** START Quoted text **

I recently see that DataFrames.jl use ! as a row selector for a data
frame a lot.

Over a year ago, when we have taken data frames indexing seriously, there was a
very big debate if ! should be allowed in expressions like df[!, :a] to get
an :a column without copying. The conclusion was that we need to have it, but
our intention was that it would be reserved for advanced uses only, while
in normal circumstances a user would not need to even know that it exists.

In this post let me review the use-cases of ! and comment on its alternatives.

This post was written under Julia 1.5.3 and DataFrames 0.22.4.

First we set up the environment:

julia> using DataFrames

julia> df = DataFrame(col1=1:3, col2='a':'c')
3×2 DataFrame
 Row │ col1   col2
     │ Int64  Char
─────┼─────────────
   1 │     1  a
   2 │     2  b
   3 │     3  c

Reading a single column from a data frame

If you want to get a single column :col1 from a data frame df you have the
following options:

  • df[!, :col1], df[!, "col1"], df.col1, and df."col1": get you the column
    without copying;
  • df[:, :col1] and df[:, "col1"]: gets you a copy of the column.

** END Quoted text **

* **Set tasks**
1. Answer these questions about the DataFrames.jl post:
(a) Under which versions of Julia and DataFrames was it written?
(b) According to the post, what use was `!` originally meant to be reserved for?
(c) Which two expressions return a copy of the column `:col1`?
2. Write the next part of the DataFrames.jl post, picking up after its final bullet about getting a copy of the column.

** START Raw data **

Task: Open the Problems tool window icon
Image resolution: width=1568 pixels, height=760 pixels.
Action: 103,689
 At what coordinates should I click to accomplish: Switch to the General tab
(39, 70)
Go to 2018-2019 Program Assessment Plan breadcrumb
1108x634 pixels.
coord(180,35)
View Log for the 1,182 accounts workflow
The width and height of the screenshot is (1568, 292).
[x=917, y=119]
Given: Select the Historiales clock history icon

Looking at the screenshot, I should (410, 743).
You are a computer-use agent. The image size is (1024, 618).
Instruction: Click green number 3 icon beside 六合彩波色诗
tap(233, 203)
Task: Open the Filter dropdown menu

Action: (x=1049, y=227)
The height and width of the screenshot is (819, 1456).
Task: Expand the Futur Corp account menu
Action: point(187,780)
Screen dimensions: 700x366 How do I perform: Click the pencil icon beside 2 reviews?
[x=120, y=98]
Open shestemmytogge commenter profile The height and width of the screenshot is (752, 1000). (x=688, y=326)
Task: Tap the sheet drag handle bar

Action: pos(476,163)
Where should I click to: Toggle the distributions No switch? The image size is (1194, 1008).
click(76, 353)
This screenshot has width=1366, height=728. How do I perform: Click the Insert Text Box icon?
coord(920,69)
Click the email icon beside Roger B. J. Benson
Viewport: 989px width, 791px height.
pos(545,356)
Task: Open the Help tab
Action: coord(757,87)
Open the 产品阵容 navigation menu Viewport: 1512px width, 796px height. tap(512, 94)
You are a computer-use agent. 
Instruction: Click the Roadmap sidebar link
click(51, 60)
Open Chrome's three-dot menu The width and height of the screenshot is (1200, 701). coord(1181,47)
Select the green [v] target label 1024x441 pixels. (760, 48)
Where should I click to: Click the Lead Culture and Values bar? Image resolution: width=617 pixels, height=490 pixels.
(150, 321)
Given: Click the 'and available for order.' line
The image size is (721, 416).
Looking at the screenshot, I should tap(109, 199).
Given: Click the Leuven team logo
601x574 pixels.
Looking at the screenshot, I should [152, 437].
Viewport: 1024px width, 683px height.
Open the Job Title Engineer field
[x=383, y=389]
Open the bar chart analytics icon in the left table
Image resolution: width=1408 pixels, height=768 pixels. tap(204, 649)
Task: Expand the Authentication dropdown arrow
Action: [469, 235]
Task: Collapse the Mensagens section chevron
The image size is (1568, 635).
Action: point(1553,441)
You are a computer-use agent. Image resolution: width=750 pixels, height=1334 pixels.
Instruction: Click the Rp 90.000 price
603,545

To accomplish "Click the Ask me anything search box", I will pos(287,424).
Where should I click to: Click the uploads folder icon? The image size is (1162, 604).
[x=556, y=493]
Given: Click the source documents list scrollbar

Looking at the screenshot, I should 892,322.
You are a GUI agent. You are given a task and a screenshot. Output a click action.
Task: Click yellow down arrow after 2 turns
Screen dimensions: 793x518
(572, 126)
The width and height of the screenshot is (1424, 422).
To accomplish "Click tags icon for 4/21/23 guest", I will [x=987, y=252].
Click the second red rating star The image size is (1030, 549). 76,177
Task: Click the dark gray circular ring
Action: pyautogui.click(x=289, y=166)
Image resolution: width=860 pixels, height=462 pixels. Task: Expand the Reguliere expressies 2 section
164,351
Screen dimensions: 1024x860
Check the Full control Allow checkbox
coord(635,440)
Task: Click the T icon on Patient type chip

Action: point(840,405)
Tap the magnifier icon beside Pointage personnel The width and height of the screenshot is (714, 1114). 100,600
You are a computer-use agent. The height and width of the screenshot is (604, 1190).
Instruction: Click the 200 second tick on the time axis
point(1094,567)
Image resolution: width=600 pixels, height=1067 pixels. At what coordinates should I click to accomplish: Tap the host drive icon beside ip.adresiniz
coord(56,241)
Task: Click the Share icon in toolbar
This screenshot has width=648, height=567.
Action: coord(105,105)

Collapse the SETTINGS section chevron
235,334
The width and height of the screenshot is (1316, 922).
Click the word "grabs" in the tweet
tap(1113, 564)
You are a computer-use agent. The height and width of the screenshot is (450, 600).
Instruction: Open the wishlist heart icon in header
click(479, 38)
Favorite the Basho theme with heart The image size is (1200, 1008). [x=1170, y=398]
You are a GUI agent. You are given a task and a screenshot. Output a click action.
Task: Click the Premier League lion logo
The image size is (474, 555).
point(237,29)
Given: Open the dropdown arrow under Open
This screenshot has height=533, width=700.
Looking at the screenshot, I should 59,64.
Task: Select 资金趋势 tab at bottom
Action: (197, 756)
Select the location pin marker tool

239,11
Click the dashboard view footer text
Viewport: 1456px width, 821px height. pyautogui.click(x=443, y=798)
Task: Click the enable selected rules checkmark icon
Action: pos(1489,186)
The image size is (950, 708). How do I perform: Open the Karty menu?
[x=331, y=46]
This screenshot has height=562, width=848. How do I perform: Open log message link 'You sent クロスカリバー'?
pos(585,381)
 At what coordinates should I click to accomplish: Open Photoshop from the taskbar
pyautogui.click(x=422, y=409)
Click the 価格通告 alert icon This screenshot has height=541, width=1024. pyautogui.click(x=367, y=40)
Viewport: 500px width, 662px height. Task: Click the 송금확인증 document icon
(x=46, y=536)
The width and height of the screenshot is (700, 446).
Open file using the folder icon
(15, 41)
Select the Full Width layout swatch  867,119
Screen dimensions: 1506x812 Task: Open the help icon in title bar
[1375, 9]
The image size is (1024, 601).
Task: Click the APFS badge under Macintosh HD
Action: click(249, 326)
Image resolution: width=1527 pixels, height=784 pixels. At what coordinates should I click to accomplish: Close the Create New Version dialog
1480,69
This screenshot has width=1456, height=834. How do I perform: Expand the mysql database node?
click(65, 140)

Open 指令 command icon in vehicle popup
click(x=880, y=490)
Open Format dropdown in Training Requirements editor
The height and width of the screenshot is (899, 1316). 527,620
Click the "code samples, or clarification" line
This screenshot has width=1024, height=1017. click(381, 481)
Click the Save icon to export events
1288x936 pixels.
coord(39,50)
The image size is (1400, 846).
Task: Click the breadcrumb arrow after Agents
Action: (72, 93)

** END Raw data **

* **Task responses**
1.
(a) Julia 1.5.3 and DataFrames 0.22.4.
(b) Advanced uses only.
(c) `df[:, :col1]` and `df[:, "col1"]`.

2.
As you see to get a single column without copying it is usually much easier to
rwiere df.col1 than e.g. df[!, :col1] and the operation has exactly the same
result.

The only case when df[!, :col1] is more convenient is when you have a column
name stored in a variable. Then the following are equivalent:

julia> v = :col1
:col1

julia> df[!, v]
3-element Array{Int64,1}:
 1
 2
 3

julia> getproperty(df, v)
3-element Array{Int64,1}:
 1
 2
 3

and indeed using ! is a big more convenient in this case, as you cannot pass
variable v to an expression like df.col1.

Reading multiple columns from a data frame

If you want to get a two columns [:col1, :col2] from a data frame df you
have the following options (I am leaving out the sting version and other column
selectors we support for simplicity):

  • df[!, [:col1, :col2]] and select(df, [:col1, :col2], copycols=false):
    creates you a new data frame (a fresh wrapper object is allocated) but the
    columns of the new data frame are taken from df;
  • df[:, [:col1, :col2]] and select(df, [:col1, :col2]): gets you a new data
    frame with columns copied.

Note that for multiple column selection you can alternatively use the select
function. The difference between select and indexing is that select returns
a data frame even if a single column is selected, e.g. like this:

julia> select(df, 1)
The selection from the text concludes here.